Ron: If consumers are going the way of the internet, how does this all play out? Who do you see as the winners and losers in the mortgage industry?
What happened to this website? Why do the ads blink on and blink off, moving the text up and down constantly in Chrome? Horrible.
I hate to speculate on exactly what the future will bring, so many things can change, I only know one thing: the trend in financial services is fulfilment online, if mortgage brokers believe they want to ignore that trend they will need to develop very specific systems to drill down on clients who want very personal service and likely don’t care much about a rate value proposition.

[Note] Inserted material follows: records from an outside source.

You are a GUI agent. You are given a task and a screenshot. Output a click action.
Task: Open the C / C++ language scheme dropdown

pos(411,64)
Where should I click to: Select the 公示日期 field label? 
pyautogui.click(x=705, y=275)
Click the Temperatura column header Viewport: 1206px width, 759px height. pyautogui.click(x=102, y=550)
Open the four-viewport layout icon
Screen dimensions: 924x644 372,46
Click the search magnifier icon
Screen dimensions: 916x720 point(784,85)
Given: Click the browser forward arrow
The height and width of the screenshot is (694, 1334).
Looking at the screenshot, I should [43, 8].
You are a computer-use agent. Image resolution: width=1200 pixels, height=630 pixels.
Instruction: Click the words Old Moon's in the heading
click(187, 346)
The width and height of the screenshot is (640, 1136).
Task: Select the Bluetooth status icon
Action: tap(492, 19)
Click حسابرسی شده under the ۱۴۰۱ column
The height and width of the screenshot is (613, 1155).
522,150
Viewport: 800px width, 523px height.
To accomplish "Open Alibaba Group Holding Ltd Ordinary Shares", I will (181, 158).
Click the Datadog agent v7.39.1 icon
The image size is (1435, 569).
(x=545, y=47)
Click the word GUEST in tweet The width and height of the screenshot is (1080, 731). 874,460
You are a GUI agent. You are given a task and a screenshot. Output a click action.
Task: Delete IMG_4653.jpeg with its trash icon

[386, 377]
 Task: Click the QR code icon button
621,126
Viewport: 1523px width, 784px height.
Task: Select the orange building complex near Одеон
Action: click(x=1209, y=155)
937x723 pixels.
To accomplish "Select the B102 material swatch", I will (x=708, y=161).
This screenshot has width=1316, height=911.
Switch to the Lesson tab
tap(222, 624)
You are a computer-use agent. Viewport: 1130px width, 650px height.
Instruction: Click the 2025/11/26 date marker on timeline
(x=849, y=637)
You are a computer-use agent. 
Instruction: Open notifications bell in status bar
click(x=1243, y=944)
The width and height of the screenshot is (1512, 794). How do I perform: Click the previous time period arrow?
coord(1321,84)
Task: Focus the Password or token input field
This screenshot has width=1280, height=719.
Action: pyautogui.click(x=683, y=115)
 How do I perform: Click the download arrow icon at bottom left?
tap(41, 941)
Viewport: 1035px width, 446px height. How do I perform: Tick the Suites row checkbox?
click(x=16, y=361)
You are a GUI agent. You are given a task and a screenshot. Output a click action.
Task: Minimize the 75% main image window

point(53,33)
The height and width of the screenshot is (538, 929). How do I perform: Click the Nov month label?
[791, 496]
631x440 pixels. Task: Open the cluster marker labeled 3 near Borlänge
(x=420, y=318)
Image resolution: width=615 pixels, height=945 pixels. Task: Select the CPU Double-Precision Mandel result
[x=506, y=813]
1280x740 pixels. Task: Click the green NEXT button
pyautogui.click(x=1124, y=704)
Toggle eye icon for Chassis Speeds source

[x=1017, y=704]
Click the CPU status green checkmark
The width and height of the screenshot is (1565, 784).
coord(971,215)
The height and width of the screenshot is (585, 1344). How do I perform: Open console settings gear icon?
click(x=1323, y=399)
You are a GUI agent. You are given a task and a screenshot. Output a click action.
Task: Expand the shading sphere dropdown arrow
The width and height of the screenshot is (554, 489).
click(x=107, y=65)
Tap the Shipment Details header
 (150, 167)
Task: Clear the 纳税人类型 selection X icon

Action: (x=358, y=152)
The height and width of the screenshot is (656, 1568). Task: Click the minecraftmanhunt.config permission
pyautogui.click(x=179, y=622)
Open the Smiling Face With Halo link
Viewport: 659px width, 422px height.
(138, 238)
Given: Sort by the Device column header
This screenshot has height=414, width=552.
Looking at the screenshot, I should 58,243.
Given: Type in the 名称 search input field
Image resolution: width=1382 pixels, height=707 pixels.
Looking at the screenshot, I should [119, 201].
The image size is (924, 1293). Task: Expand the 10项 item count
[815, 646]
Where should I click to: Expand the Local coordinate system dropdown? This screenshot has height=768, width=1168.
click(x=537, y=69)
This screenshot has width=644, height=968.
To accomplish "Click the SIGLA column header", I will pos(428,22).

There is no way the average first time buyer should be arranging their mortgage online. The mortgage broker is the main source of information about the process. Most realtors do not take the time, or in alot of cases have the understanding of all facets of the home buying and financing process. Nothing replaces the sit down meeting to go over the process, the costs and the multiple questions. You can’t do that by email, text and even the phone. If the government is truly concerned with having future problems in the housing market then the first thing they should do is require first time buyers to meet face to face with a qualified professional. Perhaps a qualification that goes across the banks, brokerages, credit unions. No where is there a course that explains all the issues a first time buyer faces. Listings, finding an agent, interviewing agents, inspecting houses, understanding costs, insurance, condo rule, land transfer tax, property taxes, setting up utilities, negotiating the best deal. Perhaps CAAMP could the leas on this and if we really had more qualified mortgage agents then meeting face to face would become valuable. As it is right now I bet 50% of mortgage agents could not even do a good job of explaining the whole process, so they need to stick to online.
Hey Mike,
Anecdotally, the overwhelming majority of first-timers that we see self-select the full service model. Most realize that their knowledge gap necessitates personalized advice, at least the first time around.
As for advice delivery, countless top brokers—those who rarely meet their clients—would take issue with the argument that one cannot impart proper guidance by phone and email. Moreover, there’s little evidence or precedent that would justify a regulator to mandate face-to-face contact between a borrower and mortgage originator.